Полная версия
Просто шли по дороге звери…
Марго теперь живёт у океана, уже перевезла весной семью. Она фотограф – пальмы и лианы, заказчики покоя не дают. Недавно у Марго родился мальчик. Но почему-то каждым январём Маргошу тянет дописать романчик и сильно поругаться с фонарём.
Колобок
Колодезный журавль воду пьёт. Давай тащи унылое тряпьё по переулкам, улицам и скверам к русалкам, ограм, фавнам и химерам.

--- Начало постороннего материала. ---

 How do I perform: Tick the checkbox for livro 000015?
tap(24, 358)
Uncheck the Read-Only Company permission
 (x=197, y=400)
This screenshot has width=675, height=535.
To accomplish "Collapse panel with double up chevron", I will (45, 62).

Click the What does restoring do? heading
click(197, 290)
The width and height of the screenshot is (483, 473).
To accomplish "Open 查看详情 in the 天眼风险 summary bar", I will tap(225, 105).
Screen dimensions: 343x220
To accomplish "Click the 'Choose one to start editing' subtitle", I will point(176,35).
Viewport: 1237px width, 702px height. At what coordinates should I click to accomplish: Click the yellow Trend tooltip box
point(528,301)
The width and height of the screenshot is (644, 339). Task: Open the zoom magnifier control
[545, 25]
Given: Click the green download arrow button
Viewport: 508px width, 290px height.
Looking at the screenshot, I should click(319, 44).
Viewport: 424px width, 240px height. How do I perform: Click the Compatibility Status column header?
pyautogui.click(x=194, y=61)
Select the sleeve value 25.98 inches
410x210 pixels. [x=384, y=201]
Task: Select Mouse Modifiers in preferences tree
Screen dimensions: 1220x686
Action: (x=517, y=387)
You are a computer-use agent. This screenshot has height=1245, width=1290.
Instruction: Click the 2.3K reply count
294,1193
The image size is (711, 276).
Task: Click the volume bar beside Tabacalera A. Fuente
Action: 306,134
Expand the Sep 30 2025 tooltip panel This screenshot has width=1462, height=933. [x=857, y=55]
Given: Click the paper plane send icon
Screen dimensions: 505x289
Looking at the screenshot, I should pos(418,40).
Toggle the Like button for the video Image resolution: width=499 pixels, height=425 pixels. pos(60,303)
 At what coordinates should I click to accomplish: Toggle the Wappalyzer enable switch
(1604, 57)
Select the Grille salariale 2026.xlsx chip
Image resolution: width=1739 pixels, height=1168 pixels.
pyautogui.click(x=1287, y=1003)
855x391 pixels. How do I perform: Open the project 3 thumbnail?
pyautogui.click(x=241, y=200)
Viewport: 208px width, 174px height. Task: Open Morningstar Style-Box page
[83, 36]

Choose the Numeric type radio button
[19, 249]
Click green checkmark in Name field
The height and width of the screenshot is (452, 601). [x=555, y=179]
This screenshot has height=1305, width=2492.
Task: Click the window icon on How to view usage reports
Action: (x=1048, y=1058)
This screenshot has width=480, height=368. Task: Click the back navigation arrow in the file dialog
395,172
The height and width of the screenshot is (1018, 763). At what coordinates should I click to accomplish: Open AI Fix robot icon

Не человек – небесный сухпаёк.
От бабушки, от дедушки ушёл. Давай кричи, что это хорошо. Вполне самостоятельное тесто, катись вон
от работы до подъезда.
По новым городам стелись, как шёлк.
Докатишься до берега реки, мостков, рогоза, плачущих ракит. А там твой бог сидит себе рыбачит на червяка,
на хлеб и на удачу.
Над головой летают мотыльки.
Поправив плащ, резиновый сапог, он скажет: что, попался, колобок? Костёр бы надо, не найдётся спичек? Какой самонадеянный куличик,
ты посмотри, какой капризный бок.
А я тебе давно не конвоир, но бесконечно умножал, двоил. С любовью, снами, сказками, котами Господь тебя в ладонях покатает, пригладив все неровности твои.
Подует в уголок большого лба. Настанет ночь, ревнива и слаба. Экран покажет звёздные анонсы.
Ты сядешь старику на кончик носа, чтоб маленькую песенку слабать.
И дальше в путь – по рельсам, по степям, бунтуя, страшно корчась и хрипя. Весна придёт – начнёшь смеяться гулко.
Запомни, дорогая хлебобулка, что больше смерть
не выловит тебя.
Убийца монстров
Повезло, если город, в котором живёшь, прекрасен. Проникаешься сказкой, и сам уже вроде сказки. Что ни день – то счастливый билет, что ни ночь – то праздник. Каждый встречный тебе улыбается без опаски. Город с воздуха чем-то похож на плывущий остров, а плохое чего примерещится, неживое, горожане велят объявиться Убийце Монстров. Кат спешит по осеннему мху, по сосновой хвое. По прищуренным улицам в мягких спешит сапожках. И скрипит ему вывеска, где нарисован бакен. А особенно долго таращатся в спину кошки, а особенно жалобно воют вослед собаки.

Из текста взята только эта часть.